Basında Fehmi Koru, İsmet Berkan, Şahin Alpay, Soli Özel (adını anmadıklarım beni bağışlasınlar) YÖK'ün Sabancı Üniversitesi'yle ilgili dayatmasına karşı çok güzel, çok önemli şeyler söylenen yazılar yazdı. Bir SÜ öğretim üyesi olarak onlara müteşekkirim. Fakat burada o sıfatımla değil doğrudan doğruya bir "kamusal aydın" olarak düşüncelerimi yazacağım.
Eski YÖK Başkanvekili Prof. Aybar Ertepınar, yaptığı açıklamada (Radikal, 5 Haziran 2009) çok önemli şeyler söylüyor bu konuda ve SÜ'de uygulanan modelin çok önemli olduğunu, bugünkü YÖK talebinin ilgili mevzuatın "çok katı bir yorumu"na dayandığını belirtiyor. Bu "çok katı" değerlendirmesine daha fazla bir şey eklemek istemiyorum. Bu bir "temyiz"dir.
Çok iyi işleyen, hepsinden önemlisi öğrencilerine kendilerini tanıma, ne yapmak istediklerini sınayarak öğrenme ve bilme, çalışacakları alanı özgürce seçme olanağı veren bir sistem hangi gerekçeyle ortadan kaldırılabilir? Allah aşkına diğer üniversitelerde bu yöntem yoktur demek hangi mantığa sığar? SÜ'ye girmek sadece belli öğrencilere verilmiş bir imtiyaz mıdır ki, eşitsizlik yapılsın? Kapımız ilgili koşulları yerine getiren kime kapalı olmuştur?
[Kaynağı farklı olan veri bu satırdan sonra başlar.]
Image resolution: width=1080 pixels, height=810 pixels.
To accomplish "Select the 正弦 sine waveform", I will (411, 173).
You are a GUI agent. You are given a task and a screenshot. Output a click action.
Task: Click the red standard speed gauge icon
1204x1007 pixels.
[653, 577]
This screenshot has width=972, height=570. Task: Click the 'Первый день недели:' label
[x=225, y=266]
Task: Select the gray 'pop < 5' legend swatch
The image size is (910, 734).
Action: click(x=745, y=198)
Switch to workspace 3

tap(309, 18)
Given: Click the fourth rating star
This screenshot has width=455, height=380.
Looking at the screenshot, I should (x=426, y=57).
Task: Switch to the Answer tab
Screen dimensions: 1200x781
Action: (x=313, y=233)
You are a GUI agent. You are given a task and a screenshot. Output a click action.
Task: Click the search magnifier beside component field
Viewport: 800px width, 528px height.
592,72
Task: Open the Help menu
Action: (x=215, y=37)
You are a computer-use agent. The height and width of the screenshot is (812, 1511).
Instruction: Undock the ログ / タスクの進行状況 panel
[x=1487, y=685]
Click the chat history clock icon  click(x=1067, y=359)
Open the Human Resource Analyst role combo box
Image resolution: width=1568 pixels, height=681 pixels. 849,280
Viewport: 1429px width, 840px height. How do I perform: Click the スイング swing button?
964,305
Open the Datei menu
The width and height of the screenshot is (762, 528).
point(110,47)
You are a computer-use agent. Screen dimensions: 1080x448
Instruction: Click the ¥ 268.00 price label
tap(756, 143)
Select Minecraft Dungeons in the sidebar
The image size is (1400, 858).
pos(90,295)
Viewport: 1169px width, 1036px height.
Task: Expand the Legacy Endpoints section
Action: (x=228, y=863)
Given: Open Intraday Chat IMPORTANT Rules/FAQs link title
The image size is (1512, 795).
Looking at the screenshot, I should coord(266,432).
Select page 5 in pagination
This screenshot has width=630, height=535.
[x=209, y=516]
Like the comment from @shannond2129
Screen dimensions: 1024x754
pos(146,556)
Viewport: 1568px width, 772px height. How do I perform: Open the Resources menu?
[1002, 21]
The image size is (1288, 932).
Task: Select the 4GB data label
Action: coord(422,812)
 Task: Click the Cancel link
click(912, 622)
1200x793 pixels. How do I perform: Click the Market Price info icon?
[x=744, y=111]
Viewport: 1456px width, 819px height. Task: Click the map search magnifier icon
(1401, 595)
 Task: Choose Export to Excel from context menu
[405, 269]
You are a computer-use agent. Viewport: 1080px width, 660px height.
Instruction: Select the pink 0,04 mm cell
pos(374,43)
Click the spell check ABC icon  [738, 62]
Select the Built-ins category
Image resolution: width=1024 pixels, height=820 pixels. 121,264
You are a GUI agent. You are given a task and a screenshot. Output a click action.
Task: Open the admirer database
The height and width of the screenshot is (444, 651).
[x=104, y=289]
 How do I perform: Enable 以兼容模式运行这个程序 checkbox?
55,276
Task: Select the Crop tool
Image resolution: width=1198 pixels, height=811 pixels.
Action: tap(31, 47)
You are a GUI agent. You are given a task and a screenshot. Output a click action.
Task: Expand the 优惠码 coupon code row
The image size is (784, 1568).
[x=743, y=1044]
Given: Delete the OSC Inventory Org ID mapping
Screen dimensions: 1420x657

Ayrıca devam edeyim: bu üniversitedeki eğitim "sistemi", öğrenci izleme süreçleri, öğrenci/hoca oranı, sınıf sayısı, altyapı olanakları, öğretim üyelerini değerlendirme yöntemi, okulun kendisini sınama modelleri, akademik kriterler görmezden gelinebilir mi? Bu özellikleri üniversitenin şimdi tartışılan bölümsüzlük, çalışma alanını özgürce seçme imkânından ayrı olabilir mi?
Bu tartışmanın YÖK tarafından layıkıyla anlaşıldığına ve kapandığına inanıyorum ben. Ama şu noktayı biraz daha irdelemeden geçmeyeceğim.
Yeni dünya eski zihniyet
Sorun SÜ değildir. Bugünkü tartışmayı diğer yazarlar da ben de bir zihniyet tartışması olarak sürdürüyoruz. O zihniyet yukarıda geçirdiğim özgürlük, seçim, kendini tanıma gibi kavramlara karşı olmak, herkesin dipte, neredeyse çaresizlik noktası denebilecek bir yerde eşitlenmesi anlayışıdır.
YÖK, Türkiye'de bir 12 Eylül kurumu olarak doğdu. Maksadı devletçibürokratik bir denetim mekanizması kurmaktı. Her şeyi bir hizaya getirmekti. Bugün gelinen noktada ben herkesten biraz farklı düşünüyorum ve YÖK'e bir gereksinim olduğu kanısındayım. Ama bu ihtiyaç asla bir zihniyet kategorisi oluşturma çabasını içermemelidir.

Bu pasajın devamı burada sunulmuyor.